* Work request
Write the records out again, keeping each line exactly as it is.

[Saved entries]
::::
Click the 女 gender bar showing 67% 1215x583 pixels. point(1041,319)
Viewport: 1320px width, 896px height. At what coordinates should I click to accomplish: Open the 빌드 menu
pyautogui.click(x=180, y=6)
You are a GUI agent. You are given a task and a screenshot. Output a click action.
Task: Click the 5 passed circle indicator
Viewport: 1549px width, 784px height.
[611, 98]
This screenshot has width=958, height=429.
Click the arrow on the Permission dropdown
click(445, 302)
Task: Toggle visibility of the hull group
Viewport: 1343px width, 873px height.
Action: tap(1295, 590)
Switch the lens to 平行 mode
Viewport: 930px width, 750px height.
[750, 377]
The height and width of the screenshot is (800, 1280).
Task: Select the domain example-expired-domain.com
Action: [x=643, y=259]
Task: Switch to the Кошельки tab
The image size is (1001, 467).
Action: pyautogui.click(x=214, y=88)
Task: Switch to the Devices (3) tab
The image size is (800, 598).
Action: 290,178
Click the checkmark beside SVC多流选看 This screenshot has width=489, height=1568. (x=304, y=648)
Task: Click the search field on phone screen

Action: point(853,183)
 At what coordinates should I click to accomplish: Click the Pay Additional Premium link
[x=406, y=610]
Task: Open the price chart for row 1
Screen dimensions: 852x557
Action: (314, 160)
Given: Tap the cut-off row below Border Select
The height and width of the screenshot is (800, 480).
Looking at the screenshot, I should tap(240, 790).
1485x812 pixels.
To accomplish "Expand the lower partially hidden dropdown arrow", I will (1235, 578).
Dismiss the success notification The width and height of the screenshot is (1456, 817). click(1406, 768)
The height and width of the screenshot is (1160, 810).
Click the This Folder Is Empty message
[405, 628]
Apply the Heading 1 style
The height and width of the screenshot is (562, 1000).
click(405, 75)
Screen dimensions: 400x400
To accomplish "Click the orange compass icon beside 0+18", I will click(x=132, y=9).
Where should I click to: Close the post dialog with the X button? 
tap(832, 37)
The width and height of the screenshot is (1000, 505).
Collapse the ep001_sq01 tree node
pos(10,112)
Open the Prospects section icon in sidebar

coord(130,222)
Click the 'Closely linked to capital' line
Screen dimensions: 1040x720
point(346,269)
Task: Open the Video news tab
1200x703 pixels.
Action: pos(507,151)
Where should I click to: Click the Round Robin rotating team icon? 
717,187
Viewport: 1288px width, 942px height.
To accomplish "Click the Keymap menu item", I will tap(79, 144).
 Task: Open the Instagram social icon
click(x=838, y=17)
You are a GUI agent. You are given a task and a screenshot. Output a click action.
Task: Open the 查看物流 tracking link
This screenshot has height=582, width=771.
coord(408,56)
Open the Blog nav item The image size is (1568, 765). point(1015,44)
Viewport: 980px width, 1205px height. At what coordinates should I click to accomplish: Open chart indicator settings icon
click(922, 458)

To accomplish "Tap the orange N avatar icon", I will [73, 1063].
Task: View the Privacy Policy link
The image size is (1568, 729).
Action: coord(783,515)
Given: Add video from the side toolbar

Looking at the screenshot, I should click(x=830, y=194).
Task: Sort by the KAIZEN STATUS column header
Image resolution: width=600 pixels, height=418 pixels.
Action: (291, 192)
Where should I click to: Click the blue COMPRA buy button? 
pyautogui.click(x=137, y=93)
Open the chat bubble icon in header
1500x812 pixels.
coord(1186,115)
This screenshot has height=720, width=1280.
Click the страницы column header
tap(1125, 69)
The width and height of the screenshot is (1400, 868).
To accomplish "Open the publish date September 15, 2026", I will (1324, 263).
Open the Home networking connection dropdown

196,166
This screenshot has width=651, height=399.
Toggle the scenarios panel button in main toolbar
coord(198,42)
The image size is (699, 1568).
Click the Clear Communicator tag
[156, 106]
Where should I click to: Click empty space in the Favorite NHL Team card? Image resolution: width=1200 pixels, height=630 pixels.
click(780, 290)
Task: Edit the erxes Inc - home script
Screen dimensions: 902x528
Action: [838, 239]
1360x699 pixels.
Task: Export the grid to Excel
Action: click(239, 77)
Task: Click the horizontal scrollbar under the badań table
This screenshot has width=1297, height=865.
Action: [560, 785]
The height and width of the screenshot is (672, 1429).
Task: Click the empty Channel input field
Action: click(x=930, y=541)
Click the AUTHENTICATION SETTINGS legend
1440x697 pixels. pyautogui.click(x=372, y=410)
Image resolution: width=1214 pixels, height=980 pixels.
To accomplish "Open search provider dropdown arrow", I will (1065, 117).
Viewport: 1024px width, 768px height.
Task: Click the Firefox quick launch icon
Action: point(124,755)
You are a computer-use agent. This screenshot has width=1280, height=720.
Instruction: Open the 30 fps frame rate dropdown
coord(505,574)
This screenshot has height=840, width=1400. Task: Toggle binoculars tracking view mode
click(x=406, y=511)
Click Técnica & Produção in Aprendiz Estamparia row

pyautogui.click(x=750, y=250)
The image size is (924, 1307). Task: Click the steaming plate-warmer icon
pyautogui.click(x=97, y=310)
::::
* Task response
Click the 女 gender bar showing 67% 1215x583 pixels. point(1041,319)
Viewport: 1320px width, 896px height. At what coordinates should I click to accomplish: Open the 빌드 menu
pyautogui.click(x=180, y=6)
You are a GUI agent. You are given a task and a screenshot. Output a click action.
Task: Click the 5 passed circle indicator
Viewport: 1549px width, 784px height.
[611, 98]
This screenshot has width=958, height=429.
Click the arrow on the Permission dropdown
click(445, 302)
Task: Toggle visibility of the hull group
Viewport: 1343px width, 873px height.
Action: tap(1295, 590)
Switch the lens to 平行 mode
Viewport: 930px width, 750px height.
[750, 377]
The height and width of the screenshot is (800, 1280).
Task: Select the domain example-expired-domain.com
Action: [x=643, y=259]
Task: Switch to the Кошельки tab
The image size is (1001, 467).
Action: pyautogui.click(x=214, y=88)
Task: Switch to the Devices (3) tab
The image size is (800, 598).
Action: 290,178
Click the checkmark beside SVC多流选看 This screenshot has width=489, height=1568. (x=304, y=648)
Task: Click the search field on phone screen

Action: point(853,183)
 At what coordinates should I click to accomplish: Click the Pay Additional Premium link
[x=406, y=610]
Task: Open the price chart for row 1
Screen dimensions: 852x557
Action: (314, 160)
Given: Tap the cut-off row below Border Select
The height and width of the screenshot is (800, 480).
Looking at the screenshot, I should tap(240, 790).
1485x812 pixels.
To accomplish "Expand the lower partially hidden dropdown arrow", I will (1235, 578).
Dismiss the success notification The width and height of the screenshot is (1456, 817). click(1406, 768)
The height and width of the screenshot is (1160, 810).
Click the This Folder Is Empty message
[405, 628]
Apply the Heading 1 style
The height and width of the screenshot is (562, 1000).
click(405, 75)
Screen dimensions: 400x400
To accomplish "Click the orange compass icon beside 0+18", I will click(x=132, y=9).
Where should I click to: Close the post dialog with the X button? 
tap(832, 37)
The width and height of the screenshot is (1000, 505).
Collapse the ep001_sq01 tree node
pos(10,112)
Open the Prospects section icon in sidebar

coord(130,222)
Click the 'Closely linked to capital' line
Screen dimensions: 1040x720
point(346,269)
Task: Open the Video news tab
1200x703 pixels.
Action: pos(507,151)
Where should I click to: Click the Round Robin rotating team icon? 
717,187
Viewport: 1288px width, 942px height.
To accomplish "Click the Keymap menu item", I will tap(79, 144).
 Task: Open the Instagram social icon
click(x=838, y=17)
You are a GUI agent. You are given a task and a screenshot. Output a click action.
Task: Open the 查看物流 tracking link
This screenshot has height=582, width=771.
coord(408,56)
Open the Blog nav item The image size is (1568, 765). point(1015,44)
Viewport: 980px width, 1205px height. At what coordinates should I click to accomplish: Open chart indicator settings icon
click(922, 458)

To accomplish "Tap the orange N avatar icon", I will [73, 1063].
Task: View the Privacy Policy link
The image size is (1568, 729).
Action: coord(783,515)
Given: Add video from the side toolbar

Looking at the screenshot, I should click(x=830, y=194).
Task: Sort by the KAIZEN STATUS column header
Image resolution: width=600 pixels, height=418 pixels.
Action: (291, 192)
Where should I click to: Click the blue COMPRA buy button? 
pyautogui.click(x=137, y=93)
Open the chat bubble icon in header
1500x812 pixels.
coord(1186,115)
This screenshot has height=720, width=1280.
Click the страницы column header
tap(1125, 69)
The width and height of the screenshot is (1400, 868).
To accomplish "Open the publish date September 15, 2026", I will (1324, 263).
Open the Home networking connection dropdown

196,166
This screenshot has width=651, height=399.
Toggle the scenarios panel button in main toolbar
coord(198,42)
The image size is (699, 1568).
Click the Clear Communicator tag
[156, 106]
Where should I click to: Click empty space in the Favorite NHL Team card? Image resolution: width=1200 pixels, height=630 pixels.
click(780, 290)
Task: Edit the erxes Inc - home script
Screen dimensions: 902x528
Action: [838, 239]
1360x699 pixels.
Task: Export the grid to Excel
Action: click(239, 77)
Task: Click the horizontal scrollbar under the badań table
This screenshot has width=1297, height=865.
Action: [560, 785]
The height and width of the screenshot is (672, 1429).
Task: Click the empty Channel input field
Action: click(x=930, y=541)
Click the AUTHENTICATION SETTINGS legend
1440x697 pixels. pyautogui.click(x=372, y=410)
Image resolution: width=1214 pixels, height=980 pixels.
To accomplish "Open search provider dropdown arrow", I will (1065, 117).
Viewport: 1024px width, 768px height.
Task: Click the Firefox quick launch icon
Action: point(124,755)
You are a computer-use agent. This screenshot has width=1280, height=720.
Instruction: Open the 30 fps frame rate dropdown
coord(505,574)
This screenshot has height=840, width=1400. Task: Toggle binoculars tracking view mode
click(x=406, y=511)
Click Técnica & Produção in Aprendiz Estamparia row

pyautogui.click(x=750, y=250)
The image size is (924, 1307). Task: Click the steaming plate-warmer icon
pyautogui.click(x=97, y=310)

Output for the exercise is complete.